Records from a data collection:
Start of Block

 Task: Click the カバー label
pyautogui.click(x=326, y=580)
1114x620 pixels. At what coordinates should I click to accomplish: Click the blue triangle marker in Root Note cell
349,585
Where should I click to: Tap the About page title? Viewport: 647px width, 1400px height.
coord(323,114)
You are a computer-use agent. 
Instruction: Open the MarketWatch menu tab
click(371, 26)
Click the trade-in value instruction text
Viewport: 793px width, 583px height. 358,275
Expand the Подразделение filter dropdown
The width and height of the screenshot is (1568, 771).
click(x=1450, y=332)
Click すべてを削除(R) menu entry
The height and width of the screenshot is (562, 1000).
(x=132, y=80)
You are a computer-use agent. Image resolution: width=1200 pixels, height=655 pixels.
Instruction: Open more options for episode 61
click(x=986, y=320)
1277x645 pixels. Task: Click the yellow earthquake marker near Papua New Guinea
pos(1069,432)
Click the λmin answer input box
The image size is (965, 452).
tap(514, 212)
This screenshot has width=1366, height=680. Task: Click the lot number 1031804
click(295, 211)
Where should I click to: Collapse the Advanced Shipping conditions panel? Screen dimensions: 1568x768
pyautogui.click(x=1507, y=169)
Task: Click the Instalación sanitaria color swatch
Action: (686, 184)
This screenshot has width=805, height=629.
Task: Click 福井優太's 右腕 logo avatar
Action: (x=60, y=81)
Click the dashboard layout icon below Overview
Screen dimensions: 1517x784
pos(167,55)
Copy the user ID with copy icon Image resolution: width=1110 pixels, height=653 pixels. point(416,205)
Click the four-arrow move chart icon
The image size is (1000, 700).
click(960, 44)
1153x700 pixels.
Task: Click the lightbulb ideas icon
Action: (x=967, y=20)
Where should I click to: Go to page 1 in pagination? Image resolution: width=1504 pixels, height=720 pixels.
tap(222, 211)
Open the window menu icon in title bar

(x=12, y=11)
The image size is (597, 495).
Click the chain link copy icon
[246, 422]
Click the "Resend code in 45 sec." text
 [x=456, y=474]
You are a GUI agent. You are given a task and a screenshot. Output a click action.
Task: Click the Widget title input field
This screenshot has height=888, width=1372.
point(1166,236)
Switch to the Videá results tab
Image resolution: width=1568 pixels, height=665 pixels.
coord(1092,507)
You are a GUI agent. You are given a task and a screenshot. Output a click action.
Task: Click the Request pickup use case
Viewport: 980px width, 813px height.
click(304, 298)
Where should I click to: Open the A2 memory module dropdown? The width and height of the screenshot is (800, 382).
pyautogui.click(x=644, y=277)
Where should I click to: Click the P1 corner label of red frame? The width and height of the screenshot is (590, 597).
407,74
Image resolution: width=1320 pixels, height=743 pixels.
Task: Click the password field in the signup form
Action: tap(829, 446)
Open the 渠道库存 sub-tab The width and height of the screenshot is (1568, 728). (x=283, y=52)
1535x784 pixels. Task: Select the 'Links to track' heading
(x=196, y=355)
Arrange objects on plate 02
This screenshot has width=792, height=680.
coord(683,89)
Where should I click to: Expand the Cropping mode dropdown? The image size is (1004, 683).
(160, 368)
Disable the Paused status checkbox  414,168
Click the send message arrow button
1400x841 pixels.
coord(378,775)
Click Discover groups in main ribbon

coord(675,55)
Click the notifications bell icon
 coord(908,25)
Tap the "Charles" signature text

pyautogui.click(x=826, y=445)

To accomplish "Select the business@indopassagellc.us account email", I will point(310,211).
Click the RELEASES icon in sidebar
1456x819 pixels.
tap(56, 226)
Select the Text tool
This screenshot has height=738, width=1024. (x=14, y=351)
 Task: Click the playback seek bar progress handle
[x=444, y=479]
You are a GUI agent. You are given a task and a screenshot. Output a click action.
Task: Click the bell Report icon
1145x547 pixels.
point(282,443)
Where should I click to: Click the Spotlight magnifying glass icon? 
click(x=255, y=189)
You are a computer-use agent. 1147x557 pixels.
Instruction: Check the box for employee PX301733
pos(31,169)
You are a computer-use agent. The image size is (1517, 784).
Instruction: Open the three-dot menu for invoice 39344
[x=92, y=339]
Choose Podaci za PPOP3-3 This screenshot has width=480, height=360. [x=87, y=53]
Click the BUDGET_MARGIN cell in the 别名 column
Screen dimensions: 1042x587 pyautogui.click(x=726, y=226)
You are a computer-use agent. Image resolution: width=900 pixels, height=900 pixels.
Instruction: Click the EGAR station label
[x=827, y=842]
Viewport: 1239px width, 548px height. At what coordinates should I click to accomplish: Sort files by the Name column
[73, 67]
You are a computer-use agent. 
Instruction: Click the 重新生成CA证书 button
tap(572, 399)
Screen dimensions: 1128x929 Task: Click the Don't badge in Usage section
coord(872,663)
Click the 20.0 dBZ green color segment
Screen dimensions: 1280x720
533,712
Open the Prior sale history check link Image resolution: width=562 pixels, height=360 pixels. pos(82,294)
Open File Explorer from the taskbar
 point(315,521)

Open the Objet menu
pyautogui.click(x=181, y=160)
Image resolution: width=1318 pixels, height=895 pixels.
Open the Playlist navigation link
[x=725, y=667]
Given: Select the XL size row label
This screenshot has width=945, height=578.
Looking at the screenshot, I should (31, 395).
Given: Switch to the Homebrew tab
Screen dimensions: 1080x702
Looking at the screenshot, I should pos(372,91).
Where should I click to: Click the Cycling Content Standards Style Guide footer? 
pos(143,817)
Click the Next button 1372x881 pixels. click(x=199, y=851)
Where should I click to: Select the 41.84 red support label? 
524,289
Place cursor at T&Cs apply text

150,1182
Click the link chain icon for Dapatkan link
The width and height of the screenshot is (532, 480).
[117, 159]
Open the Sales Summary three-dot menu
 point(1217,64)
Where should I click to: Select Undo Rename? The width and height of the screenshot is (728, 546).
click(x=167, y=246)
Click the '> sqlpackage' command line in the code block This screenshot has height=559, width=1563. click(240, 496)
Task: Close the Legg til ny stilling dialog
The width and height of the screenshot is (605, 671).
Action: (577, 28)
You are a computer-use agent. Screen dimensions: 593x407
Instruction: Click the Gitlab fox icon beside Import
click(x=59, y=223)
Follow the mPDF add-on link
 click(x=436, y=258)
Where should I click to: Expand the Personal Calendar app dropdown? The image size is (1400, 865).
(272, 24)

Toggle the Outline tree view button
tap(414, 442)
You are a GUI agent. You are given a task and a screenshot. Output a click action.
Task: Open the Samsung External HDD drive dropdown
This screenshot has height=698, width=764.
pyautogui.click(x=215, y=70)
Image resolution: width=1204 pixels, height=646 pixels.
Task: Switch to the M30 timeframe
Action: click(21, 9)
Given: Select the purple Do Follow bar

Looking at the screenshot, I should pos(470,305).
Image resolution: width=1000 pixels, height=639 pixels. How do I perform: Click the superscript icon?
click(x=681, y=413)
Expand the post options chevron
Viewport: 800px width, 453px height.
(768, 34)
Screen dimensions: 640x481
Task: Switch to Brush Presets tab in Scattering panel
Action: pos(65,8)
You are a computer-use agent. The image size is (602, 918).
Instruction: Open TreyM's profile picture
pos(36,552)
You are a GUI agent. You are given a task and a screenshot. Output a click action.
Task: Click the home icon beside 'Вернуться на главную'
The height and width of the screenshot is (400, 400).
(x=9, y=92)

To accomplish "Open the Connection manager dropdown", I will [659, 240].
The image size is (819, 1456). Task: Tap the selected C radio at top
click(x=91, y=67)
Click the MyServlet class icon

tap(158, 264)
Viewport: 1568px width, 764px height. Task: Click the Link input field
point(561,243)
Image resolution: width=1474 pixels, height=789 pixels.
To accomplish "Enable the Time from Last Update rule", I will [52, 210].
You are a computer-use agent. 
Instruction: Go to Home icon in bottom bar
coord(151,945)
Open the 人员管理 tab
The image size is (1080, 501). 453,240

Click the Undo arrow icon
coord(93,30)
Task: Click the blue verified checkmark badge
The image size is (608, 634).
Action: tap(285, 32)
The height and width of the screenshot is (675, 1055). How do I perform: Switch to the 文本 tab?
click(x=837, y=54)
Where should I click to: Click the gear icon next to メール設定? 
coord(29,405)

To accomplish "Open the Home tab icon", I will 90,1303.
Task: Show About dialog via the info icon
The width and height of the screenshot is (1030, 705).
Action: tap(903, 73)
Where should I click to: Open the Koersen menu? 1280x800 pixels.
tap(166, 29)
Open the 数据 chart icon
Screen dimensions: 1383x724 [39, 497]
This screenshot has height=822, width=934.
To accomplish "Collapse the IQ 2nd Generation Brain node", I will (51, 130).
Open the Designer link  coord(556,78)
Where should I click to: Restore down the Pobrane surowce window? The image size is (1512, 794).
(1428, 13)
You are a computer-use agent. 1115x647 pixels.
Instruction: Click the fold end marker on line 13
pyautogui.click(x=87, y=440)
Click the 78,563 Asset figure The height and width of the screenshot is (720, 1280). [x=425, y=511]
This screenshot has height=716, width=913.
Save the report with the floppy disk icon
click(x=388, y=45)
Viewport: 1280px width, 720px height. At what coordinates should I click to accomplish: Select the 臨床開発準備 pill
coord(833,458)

End of Block

Only the lines containing "computer" are needed; copy each of them from the data.

▸ ANSWER SPACE
You are a computer-use agent. 
You are a computer-use agent. Image resolution: width=1200 pixels, height=655 pixels.
You are a computer-use agent. 1147x557 pixels.
You are a computer-use agent. The image size is (1517, 784).
You are a computer-use agent. Image resolution: width=900 pixels, height=900 pixels.
You are a computer-use agent. 
You are a computer-use agent. Screen dimensions: 593x407
You are a computer-use agent. The image size is (602, 918).
You are a computer-use agent. 
You are a computer-use agent. 1115x647 pixels.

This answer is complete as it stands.